Write out the records word for word, from the line that contains "Locate an element on the screen. The width" through the last line of the records.

(begin)

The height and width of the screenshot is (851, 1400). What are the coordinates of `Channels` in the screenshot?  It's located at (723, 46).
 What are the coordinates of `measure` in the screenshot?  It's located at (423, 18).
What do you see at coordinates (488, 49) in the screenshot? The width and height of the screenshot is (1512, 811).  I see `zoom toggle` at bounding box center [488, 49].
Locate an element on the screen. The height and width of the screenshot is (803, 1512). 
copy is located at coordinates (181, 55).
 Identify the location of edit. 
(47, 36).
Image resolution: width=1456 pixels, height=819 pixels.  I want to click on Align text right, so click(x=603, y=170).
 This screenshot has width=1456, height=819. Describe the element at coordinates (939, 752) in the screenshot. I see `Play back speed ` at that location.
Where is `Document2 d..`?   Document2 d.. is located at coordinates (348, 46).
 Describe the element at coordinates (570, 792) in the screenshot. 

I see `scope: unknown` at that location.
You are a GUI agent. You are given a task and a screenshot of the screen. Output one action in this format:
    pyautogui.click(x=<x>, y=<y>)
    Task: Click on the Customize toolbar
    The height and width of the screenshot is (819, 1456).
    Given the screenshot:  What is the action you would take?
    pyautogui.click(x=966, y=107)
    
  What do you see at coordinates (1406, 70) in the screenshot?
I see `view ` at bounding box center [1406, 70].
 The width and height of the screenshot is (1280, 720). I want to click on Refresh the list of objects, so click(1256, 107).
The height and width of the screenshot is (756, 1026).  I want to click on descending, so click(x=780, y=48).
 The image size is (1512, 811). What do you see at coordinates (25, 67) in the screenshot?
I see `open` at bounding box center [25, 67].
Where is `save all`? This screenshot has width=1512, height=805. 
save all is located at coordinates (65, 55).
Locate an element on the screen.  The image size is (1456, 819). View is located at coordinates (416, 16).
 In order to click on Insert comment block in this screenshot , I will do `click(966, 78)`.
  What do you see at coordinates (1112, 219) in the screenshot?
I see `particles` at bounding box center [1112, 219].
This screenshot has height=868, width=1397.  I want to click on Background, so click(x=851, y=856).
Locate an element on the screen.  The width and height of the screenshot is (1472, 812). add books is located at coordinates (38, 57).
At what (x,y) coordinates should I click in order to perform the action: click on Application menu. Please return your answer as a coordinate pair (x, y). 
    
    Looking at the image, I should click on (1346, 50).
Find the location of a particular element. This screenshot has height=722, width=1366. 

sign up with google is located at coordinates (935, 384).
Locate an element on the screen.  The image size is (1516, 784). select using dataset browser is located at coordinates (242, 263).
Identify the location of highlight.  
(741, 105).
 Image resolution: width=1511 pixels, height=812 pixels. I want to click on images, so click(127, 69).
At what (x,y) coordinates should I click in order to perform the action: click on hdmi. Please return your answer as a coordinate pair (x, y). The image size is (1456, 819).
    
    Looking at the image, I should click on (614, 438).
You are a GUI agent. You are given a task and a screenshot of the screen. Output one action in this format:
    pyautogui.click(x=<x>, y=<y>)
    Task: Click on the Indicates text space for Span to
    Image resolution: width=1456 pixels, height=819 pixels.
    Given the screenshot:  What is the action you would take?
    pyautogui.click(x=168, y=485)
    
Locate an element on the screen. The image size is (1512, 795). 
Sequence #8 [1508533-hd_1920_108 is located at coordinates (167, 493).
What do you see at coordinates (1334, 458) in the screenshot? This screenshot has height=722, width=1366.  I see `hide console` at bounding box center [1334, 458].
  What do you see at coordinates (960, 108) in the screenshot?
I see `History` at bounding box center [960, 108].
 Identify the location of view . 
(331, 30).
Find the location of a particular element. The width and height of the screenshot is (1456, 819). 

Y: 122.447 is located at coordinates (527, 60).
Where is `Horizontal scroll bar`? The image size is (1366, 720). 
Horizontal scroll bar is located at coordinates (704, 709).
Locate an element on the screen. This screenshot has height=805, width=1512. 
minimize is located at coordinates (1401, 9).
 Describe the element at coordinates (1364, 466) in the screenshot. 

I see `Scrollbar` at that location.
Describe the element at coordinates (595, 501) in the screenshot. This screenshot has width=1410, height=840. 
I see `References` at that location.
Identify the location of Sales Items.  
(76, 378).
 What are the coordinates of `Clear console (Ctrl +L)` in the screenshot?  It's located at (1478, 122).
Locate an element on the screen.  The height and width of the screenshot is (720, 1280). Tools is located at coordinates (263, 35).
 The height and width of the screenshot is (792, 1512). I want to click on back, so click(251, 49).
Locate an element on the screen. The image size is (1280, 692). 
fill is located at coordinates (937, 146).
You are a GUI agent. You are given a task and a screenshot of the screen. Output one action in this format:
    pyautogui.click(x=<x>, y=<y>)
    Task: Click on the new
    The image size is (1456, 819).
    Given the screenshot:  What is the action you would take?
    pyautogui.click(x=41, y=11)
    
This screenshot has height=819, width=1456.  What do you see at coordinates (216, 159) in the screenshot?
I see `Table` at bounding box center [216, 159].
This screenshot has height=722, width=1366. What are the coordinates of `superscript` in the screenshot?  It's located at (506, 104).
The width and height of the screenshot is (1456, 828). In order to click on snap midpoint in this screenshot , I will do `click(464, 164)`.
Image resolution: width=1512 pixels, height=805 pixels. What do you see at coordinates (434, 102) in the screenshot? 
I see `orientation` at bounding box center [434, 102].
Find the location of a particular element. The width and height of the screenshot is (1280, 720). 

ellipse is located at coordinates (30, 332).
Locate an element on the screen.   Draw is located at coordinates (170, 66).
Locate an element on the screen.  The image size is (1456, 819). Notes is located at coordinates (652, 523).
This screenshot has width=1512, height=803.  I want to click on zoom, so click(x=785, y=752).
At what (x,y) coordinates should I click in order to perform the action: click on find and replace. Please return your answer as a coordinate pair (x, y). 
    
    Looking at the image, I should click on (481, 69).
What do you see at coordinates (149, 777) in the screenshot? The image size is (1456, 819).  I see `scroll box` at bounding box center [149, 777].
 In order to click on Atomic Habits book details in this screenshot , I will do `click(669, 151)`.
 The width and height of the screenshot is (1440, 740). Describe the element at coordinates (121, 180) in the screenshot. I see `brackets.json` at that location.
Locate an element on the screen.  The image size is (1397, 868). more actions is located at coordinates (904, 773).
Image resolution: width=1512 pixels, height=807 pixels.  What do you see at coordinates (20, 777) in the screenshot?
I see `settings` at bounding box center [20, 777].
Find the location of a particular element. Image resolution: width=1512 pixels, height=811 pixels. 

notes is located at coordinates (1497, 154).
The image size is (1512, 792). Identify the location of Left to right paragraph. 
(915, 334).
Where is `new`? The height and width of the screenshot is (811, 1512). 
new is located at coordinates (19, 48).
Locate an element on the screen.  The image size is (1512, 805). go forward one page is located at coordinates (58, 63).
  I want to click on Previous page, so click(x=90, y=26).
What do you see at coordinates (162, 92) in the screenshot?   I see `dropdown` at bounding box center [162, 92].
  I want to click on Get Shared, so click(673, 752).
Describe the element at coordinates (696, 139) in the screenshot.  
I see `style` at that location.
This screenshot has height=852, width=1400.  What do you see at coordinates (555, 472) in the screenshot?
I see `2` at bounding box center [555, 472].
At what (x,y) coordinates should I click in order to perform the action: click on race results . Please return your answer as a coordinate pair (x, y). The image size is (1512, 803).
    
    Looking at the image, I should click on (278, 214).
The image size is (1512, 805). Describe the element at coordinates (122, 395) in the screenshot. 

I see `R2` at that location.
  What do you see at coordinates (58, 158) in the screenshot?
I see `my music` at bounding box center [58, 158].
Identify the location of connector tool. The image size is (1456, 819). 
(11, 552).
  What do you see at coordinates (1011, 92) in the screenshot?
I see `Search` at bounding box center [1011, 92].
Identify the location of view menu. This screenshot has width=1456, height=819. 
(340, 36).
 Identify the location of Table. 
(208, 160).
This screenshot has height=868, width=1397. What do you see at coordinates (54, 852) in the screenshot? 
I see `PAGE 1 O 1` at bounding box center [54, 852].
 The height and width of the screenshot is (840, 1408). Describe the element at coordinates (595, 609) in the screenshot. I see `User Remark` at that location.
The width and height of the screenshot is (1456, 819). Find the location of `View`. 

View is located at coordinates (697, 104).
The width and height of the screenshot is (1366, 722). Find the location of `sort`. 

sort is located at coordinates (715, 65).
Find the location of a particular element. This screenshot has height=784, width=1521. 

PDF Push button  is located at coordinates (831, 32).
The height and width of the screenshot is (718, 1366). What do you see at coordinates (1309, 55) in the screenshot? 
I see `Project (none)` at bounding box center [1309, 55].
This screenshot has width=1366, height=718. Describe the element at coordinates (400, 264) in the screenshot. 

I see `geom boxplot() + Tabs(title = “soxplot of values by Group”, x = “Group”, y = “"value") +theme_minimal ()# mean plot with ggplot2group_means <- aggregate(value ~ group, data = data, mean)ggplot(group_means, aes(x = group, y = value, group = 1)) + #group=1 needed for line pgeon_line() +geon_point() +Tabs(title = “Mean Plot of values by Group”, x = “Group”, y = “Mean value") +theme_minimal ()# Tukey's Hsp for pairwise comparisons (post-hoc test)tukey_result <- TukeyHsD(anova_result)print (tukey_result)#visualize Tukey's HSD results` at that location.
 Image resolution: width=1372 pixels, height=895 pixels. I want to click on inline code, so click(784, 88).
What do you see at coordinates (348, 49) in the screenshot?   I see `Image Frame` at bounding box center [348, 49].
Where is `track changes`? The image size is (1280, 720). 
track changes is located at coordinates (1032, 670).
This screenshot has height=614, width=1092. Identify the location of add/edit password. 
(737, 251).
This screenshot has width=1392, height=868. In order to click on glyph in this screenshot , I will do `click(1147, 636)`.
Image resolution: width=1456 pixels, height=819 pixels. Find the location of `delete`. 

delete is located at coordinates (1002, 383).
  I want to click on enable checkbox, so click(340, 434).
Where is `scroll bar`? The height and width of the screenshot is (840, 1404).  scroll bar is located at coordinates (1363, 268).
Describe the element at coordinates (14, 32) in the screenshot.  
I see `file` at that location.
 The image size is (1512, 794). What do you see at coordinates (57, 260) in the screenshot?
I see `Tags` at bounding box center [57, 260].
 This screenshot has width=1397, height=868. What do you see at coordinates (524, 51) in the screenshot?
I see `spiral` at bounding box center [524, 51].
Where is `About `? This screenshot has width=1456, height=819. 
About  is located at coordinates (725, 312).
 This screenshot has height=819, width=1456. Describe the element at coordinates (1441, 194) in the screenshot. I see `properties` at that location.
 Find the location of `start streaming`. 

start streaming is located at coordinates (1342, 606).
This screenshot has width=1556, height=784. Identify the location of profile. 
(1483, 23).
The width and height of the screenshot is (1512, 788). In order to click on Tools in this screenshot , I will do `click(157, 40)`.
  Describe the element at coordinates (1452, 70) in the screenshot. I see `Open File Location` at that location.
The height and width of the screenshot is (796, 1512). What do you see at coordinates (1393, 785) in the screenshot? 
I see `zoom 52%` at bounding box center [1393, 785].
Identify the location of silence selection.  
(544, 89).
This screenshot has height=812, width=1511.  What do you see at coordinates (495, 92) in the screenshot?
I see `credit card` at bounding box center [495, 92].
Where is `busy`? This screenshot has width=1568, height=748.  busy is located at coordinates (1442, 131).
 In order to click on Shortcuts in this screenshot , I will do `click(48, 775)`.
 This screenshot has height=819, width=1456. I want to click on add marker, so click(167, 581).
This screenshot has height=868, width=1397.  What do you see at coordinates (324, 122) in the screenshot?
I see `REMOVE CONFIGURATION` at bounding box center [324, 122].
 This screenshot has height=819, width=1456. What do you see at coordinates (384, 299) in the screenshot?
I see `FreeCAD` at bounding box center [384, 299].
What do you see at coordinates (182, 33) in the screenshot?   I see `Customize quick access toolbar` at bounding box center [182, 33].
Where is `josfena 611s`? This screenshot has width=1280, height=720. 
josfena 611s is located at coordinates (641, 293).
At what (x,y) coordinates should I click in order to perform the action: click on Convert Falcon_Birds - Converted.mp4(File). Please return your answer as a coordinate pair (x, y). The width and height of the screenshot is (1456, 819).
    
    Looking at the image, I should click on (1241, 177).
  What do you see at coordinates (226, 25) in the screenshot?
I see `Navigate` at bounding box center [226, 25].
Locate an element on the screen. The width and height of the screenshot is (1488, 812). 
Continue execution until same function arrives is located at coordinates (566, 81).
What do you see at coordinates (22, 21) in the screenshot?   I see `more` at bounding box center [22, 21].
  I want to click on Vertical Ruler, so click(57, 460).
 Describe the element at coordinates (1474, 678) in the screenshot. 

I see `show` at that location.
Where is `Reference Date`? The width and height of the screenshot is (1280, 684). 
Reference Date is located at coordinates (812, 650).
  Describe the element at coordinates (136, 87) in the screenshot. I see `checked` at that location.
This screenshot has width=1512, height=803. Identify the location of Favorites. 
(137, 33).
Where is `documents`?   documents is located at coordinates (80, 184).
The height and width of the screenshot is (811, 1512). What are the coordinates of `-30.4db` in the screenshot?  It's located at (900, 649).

(end)

__RESULT OF THE TASK__.
Locate an element on the screen. The width and height of the screenshot is (1488, 812). 
Continue execution until same function arrives is located at coordinates (566, 81).
What do you see at coordinates (22, 21) in the screenshot?   I see `more` at bounding box center [22, 21].
  I want to click on Vertical Ruler, so click(57, 460).
 Describe the element at coordinates (1474, 678) in the screenshot. 

I see `show` at that location.
Where is `Reference Date`? The width and height of the screenshot is (1280, 684). 
Reference Date is located at coordinates (812, 650).
  Describe the element at coordinates (136, 87) in the screenshot. I see `checked` at that location.
This screenshot has width=1512, height=803. Identify the location of Favorites. 
(137, 33).
Where is `documents`?   documents is located at coordinates (80, 184).
The height and width of the screenshot is (811, 1512). What are the coordinates of `-30.4db` in the screenshot?  It's located at (900, 649).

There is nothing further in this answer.